The sky is cloudless, the sea is deep blue and the sand on the beach is white. Vanessa Kilem loves this wide-open landscape and the silence. Nobody bothers her like they do back home in Kinshasa, that cacophonous megalopolis where she grew up and where she can never be alone.
The young woman is sitting in a Cape Town beach café on a balmy evening eating shrimp salad and looking out at Table Bay. Other guests seated at surrounding tables repeatedly glance over at her.
And the reason is clear: It's hard not to notice Vanessa Kilem. The 26-year-old is extremely pretty, extremely svelte and over six feet (1.84 meters) tall. She is under contract as a model with an agency in Johannesburg and is currently on vacation for the first time in quite a while.
Vanessa has worked almost nonstop since moving to the economic capital of South Africa two years ago. She has taken part in a show by David Tlale, the best-known fashion designer in the country, and she even ended up on the front page of the Sunday Times, a major South African weekly, wearing a dress from MaXhosa Africa. "It's a dream come true," she says.
The dream of becoming a model is one that Kilem has had for a long, long time, but for almost as long, it looked as though she would never be able to attain it. She hails from Congo and grew up in poverty. How can a young woman with big dreams but limited opportunities make her way onto the catwalk? "The first time we met it seemed impossible," she says. A true statement.
Turn back the clock to 2014 -- to a humid morning in July in the Masina district of Kinshasa. Kilem was nervous: It was the first day of her crash course in modelling, ahead of Kinshasa Fashion Week.
She had been discovered four weeks earlier during a casting event for which 2,000 people had applied. Kilem was ultimately among the 30 young women who were chosen to present the latest collections by designers from Africa, Europe and America -- here in the capital city of a country plagued by violence, disease and poverty.

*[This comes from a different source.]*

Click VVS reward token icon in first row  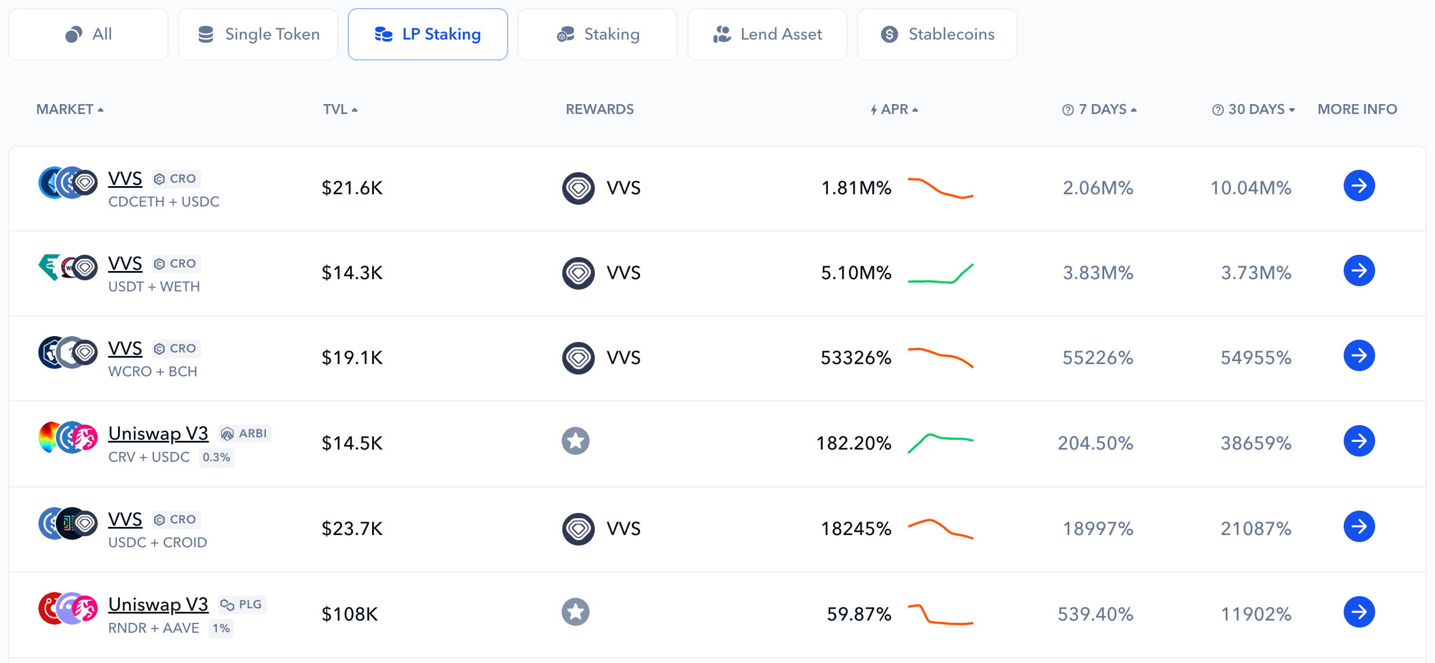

The Democratic Republic of Congo has been in crisis for more than 20 years. The first Congo War broke out in 1996, ultimately resulting in the overthrow of the despot Mobutu Sese Seko, and it was followed by two additional conflicts, violence that cost the lives of 4 million people. Even today, numerous militias continue fighting in the Kivu provinces and the majority of the 72 million Congolese live in poverty. Congo has been near the bottom of the United Nations' Human Development Index for years.
Back in 2014, Kilem lived in a small, dilapidated house with a cousin and her mother, who ran a small beverage operation. The kigelia tree outside was surrounded by engine parts and the surrounding wall was topped with shards of glass to ward off thieves.
'I Want Out of My Narrow World'
The mosquito net over the mattress in her tight, windowless sleeping quarters was full of holes. Pictures of saints covered the walls with a makeshift make-up table positioned between piles of clothes, shoes, wigs and plastic flowers. "I want out of my narrow world," the 21-year-old said at the time. Kinshasa Fashion Week is the only professional fashion show in the country and Kilem knew that she wouldn't be getting such an opportunity again any time soon.
The show took place in the upscale neighborhood of Gombe -- in the Shark Club, a swanky recreation center with a swimming pool and fitness studio said to belong to the president's brother. Guests were served champagne and the televisions were tuned to Fashion TV.
Kinshasa Fashion Week is one of the newest such events in Africa. Across the entire continent, around 30 fashion shows are held each year, in cities like Johannesburg, Cape Town, Dar es Salaam, Dakar, Lagos, Accra and Kampala. There is also a fashion show on the island of Zanzibar, in South Africa's largest township of Soweto and even in Zimbabwe, a country chronically beset by crisis.
New York Dreaming
The fashion boom is an indicator for the upswing in Africa, with many countries experiencing growth rates they haven't seen in decades. The middle class is growing, purchasing power is on the rise and more and more Africans can afford fashionable clothing.
Suzy Menkes, one of the most influential fashion critics in the world, believes that Africa's fashion industry has a bright future ahead of it. For the last several years, the continent's best designers have been showing their collections in London, Milan and Paris -- a broad mix of styles including pan-Africanism, Afrofuturism and wild combinations of a variety of influences.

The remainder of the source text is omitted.